Congratulations! You’ve wrapped up the year-end rush to close and book your loans and thanked your documentation staff on a job well done. But we all know that in the multi-tasking frenzy to fund time sensitive deals, mistakes can happen. A recent decision out of Illinois by the Seventh Circuit Court of Appeals in State Bank of Toulon v. Covey (In re Duckworth), (Click here to access full text of the Opinion) is a potent reminder that even minor mistakes, including typos, can have disastrous consequences on future debt collection efforts.

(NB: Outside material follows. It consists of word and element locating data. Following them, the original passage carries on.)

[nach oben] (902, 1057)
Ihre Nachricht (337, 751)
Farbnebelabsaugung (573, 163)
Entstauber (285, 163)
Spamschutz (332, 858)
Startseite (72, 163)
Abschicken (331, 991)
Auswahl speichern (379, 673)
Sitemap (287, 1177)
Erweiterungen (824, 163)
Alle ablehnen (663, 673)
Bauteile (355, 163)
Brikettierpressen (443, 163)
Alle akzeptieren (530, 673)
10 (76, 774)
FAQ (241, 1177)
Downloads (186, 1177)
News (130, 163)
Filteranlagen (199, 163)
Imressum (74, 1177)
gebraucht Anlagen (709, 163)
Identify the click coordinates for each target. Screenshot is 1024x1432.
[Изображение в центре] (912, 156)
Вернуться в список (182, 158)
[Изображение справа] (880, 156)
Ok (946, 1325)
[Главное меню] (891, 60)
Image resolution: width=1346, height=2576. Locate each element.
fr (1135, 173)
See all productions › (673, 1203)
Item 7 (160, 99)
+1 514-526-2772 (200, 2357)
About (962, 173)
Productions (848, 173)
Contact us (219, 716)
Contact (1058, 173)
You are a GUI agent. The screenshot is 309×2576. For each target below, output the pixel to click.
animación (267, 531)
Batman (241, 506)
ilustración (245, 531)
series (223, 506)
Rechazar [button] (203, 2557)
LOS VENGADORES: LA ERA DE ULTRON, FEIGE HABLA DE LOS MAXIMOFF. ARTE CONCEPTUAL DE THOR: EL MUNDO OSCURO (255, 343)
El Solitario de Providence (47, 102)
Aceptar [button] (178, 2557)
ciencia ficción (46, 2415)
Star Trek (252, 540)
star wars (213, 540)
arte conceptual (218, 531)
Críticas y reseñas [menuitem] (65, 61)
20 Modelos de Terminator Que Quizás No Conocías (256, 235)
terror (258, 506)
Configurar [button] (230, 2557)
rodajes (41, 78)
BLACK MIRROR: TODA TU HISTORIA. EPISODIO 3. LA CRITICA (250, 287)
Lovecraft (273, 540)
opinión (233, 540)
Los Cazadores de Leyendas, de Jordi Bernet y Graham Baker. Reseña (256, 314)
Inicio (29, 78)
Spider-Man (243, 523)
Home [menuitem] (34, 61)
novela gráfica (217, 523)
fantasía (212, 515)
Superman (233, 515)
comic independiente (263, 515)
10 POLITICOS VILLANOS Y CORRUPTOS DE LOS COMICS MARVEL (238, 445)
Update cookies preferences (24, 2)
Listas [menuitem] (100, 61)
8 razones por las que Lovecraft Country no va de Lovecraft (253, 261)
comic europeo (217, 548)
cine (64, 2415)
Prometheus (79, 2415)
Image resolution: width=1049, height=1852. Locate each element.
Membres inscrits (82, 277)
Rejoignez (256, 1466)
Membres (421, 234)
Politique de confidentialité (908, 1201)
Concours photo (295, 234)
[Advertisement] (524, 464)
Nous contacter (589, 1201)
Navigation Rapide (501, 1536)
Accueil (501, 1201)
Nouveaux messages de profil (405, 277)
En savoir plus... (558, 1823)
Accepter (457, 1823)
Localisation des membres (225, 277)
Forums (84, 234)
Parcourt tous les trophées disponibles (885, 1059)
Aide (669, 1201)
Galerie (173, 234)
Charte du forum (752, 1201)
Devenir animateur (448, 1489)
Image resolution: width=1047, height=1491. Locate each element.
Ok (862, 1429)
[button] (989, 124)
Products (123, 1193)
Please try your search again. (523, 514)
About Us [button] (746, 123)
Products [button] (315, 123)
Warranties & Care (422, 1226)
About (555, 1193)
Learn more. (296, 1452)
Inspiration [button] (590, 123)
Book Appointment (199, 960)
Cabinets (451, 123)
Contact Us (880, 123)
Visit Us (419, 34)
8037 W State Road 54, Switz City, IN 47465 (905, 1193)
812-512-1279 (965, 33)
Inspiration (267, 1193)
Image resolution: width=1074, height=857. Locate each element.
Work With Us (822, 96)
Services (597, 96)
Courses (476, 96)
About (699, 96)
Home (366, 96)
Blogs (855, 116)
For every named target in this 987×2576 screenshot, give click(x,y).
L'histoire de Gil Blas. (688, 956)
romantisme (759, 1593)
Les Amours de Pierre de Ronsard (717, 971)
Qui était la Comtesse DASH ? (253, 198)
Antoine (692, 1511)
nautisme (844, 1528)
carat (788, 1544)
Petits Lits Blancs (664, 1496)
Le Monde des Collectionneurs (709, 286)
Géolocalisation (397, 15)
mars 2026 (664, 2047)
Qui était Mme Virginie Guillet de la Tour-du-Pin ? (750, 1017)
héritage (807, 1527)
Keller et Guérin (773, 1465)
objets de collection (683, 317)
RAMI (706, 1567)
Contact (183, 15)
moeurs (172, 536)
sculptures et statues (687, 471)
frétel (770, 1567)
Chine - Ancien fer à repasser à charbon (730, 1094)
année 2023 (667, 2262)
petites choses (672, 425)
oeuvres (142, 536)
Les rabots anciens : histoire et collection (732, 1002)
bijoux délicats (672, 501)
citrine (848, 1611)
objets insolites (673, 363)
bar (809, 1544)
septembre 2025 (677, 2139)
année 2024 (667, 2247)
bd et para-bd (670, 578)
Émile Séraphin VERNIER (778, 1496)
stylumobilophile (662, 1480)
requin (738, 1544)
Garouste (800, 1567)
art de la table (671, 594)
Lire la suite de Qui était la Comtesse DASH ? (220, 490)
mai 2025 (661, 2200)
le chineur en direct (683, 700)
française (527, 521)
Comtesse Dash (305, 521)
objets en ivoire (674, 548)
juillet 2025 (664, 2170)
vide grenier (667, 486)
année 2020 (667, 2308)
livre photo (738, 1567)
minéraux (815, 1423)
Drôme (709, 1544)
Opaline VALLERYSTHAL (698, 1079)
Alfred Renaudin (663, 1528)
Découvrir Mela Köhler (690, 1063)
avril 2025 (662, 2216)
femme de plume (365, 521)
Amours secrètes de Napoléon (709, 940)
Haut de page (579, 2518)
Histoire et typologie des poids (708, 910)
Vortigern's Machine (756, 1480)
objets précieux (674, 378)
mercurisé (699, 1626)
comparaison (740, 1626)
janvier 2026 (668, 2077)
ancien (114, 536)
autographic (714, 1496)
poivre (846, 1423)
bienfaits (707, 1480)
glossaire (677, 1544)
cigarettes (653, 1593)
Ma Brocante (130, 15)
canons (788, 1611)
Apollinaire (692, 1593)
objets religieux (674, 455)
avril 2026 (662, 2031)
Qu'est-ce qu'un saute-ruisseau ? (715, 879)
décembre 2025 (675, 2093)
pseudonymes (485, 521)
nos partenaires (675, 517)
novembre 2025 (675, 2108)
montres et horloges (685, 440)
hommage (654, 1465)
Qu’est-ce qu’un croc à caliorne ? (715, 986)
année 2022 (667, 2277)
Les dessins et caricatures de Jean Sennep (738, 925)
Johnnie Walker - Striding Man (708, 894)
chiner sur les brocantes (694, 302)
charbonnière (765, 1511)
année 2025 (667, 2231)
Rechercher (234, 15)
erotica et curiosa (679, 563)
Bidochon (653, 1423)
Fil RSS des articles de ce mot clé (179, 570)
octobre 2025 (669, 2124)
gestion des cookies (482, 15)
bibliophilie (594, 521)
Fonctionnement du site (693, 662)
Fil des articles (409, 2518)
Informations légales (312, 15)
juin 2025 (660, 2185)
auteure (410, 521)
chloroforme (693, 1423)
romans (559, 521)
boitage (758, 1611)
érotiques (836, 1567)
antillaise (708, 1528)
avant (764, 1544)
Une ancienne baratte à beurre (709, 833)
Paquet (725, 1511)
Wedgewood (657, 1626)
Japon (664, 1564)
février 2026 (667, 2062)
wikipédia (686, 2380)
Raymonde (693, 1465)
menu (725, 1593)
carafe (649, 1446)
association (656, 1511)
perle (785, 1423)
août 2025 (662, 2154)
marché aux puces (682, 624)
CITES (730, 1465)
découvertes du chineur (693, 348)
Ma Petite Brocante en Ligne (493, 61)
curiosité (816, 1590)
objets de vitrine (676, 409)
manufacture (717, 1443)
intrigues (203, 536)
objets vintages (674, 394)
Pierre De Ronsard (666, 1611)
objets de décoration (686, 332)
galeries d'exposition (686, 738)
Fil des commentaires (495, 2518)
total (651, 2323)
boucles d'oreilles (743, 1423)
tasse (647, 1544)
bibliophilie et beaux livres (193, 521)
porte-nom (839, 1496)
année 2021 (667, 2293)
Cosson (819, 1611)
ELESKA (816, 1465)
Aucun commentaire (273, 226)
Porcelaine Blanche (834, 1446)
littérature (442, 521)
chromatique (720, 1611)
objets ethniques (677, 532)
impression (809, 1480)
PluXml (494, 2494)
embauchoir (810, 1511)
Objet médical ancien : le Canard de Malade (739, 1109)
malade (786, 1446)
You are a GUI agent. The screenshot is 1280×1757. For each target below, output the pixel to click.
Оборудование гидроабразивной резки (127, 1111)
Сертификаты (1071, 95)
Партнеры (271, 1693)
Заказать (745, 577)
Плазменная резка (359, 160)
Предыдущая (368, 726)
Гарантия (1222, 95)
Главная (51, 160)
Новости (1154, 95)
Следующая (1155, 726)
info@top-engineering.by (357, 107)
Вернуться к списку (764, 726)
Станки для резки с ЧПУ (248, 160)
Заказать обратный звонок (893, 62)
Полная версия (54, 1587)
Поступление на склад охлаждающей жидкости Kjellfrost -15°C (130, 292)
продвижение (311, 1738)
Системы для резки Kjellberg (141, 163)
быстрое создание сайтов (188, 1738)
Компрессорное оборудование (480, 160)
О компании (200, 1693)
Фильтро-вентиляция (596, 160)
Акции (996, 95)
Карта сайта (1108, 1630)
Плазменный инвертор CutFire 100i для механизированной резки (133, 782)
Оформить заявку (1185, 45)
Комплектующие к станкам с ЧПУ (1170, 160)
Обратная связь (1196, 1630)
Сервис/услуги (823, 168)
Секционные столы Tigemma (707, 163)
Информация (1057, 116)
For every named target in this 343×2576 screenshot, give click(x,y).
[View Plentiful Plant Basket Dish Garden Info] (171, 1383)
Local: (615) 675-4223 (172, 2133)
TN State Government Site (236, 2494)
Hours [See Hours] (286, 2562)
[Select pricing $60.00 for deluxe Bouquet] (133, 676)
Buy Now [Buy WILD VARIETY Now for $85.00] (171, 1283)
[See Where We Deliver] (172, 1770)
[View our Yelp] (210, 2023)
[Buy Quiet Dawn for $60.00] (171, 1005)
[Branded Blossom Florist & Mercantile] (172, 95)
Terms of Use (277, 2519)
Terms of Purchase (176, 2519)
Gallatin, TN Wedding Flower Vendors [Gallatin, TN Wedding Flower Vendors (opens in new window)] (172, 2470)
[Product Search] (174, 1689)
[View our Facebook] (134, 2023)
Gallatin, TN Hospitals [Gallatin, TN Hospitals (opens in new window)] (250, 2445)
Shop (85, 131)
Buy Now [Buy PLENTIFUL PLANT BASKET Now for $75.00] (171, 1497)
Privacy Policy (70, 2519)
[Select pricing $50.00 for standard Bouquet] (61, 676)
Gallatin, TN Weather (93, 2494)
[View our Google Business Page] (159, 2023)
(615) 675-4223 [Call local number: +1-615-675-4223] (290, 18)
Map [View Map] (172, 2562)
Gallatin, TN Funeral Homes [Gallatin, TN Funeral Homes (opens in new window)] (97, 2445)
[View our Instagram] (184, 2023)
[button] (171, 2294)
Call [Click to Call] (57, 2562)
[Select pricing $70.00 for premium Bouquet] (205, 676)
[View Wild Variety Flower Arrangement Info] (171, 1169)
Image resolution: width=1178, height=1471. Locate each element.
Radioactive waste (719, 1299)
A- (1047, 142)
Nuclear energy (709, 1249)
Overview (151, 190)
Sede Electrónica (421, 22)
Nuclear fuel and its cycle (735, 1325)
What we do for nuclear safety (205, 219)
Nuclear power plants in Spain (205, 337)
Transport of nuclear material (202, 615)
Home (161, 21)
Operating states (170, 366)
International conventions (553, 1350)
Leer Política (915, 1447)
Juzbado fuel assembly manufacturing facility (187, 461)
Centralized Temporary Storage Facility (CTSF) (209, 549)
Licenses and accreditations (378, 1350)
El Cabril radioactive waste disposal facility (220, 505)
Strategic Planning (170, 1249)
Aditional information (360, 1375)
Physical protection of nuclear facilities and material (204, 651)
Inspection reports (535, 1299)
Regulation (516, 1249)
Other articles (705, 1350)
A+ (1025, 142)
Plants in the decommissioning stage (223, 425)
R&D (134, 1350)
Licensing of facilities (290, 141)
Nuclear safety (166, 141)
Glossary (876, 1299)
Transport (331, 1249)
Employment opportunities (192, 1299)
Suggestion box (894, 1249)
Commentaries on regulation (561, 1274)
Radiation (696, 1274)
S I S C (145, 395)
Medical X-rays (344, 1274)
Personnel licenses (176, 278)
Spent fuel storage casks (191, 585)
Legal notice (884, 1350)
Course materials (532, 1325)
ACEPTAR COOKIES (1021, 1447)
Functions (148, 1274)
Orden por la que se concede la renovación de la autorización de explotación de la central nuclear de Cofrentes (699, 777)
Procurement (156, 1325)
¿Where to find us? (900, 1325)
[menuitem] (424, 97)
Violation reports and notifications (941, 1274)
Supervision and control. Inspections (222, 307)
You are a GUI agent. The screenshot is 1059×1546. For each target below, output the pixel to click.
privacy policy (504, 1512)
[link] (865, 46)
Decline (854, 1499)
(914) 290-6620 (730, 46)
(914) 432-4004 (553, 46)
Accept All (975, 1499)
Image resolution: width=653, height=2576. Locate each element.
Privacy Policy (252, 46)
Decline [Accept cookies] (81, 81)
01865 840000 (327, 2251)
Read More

On December 15, 2008, a borrower obtained a $1,100,000.00 loan from a bank evidenced by a Promissory Note dated that same day. The Security Agreement securing the debt, signed contemporaneously by the borrower, was dated December 13th, two days prior to the date on the Promissory Note. The Security Agreement defined the secured “Indebtedness” by reference to a “Note” which was itself defined as the Promissory Note executed by the borrower on December 13, 2008. The Security Agreement failed to include a dragnet clause which would have provided that the collateral also secured all of borrower’s past, present, and future debt owed to the bank.
Nearly two years later, the borrower filed for bankruptcy and the bank attempted to collect the debt. Following litigation in Bankruptcy Court and District Court, the case made its way to the Seventh Circuit which accepted that the evidence showed that the bank made a mistake in preparing the Security Agreement and that the parties intended to secure the December 15th Promissory Note by the Security Agreement. Nonetheless, the Seventh Circuit held that as between the bankruptcy trustee and the bank, “the security agreement secures only a December 13 promissory note that never existed. The text of the security agreement does not incorporate the promissory note dated December 15 or the description of debt contained therein.” Therefore, the Court ruled that under Illinois law, the bank could not use parol evidence against the bankruptcy trustee to reform the Security Agreement to secure the December 15th Promissory Note.
In light of the outcome of this case, what’s a concerned and conscientious banker to do?
- First, review your fourth quarter transactions to verify that all blanks have been completed, that all names, dates, dollar amounts, and collateral descriptions have been verified and that any other typos or mistakes have been identified.
- Second, if you identify typos or other mistakes in your loan documents, arrange for the borrower to sign an amendment to correct the mistakes now while the relationship is still good and there is no immediate risk of bankruptcy.
- Third, if you haven’t done so already, modify your standard loan and lease documents to include a dragnet clause which will provide that the collateral also secures all past, present, and future debt of the borrower to the bank.
- Fourth, if a borrower demands that your standard dragnet clause be deleted, establish a policy that requires enhanced internal review of the final loan and security documents before the loan is funded.
Let’s face it, no one wants to spend time searching for mistakes, but by following these simple steps, you will save yourself time, money and stress when the time comes to collect a good loan that’s gone bad.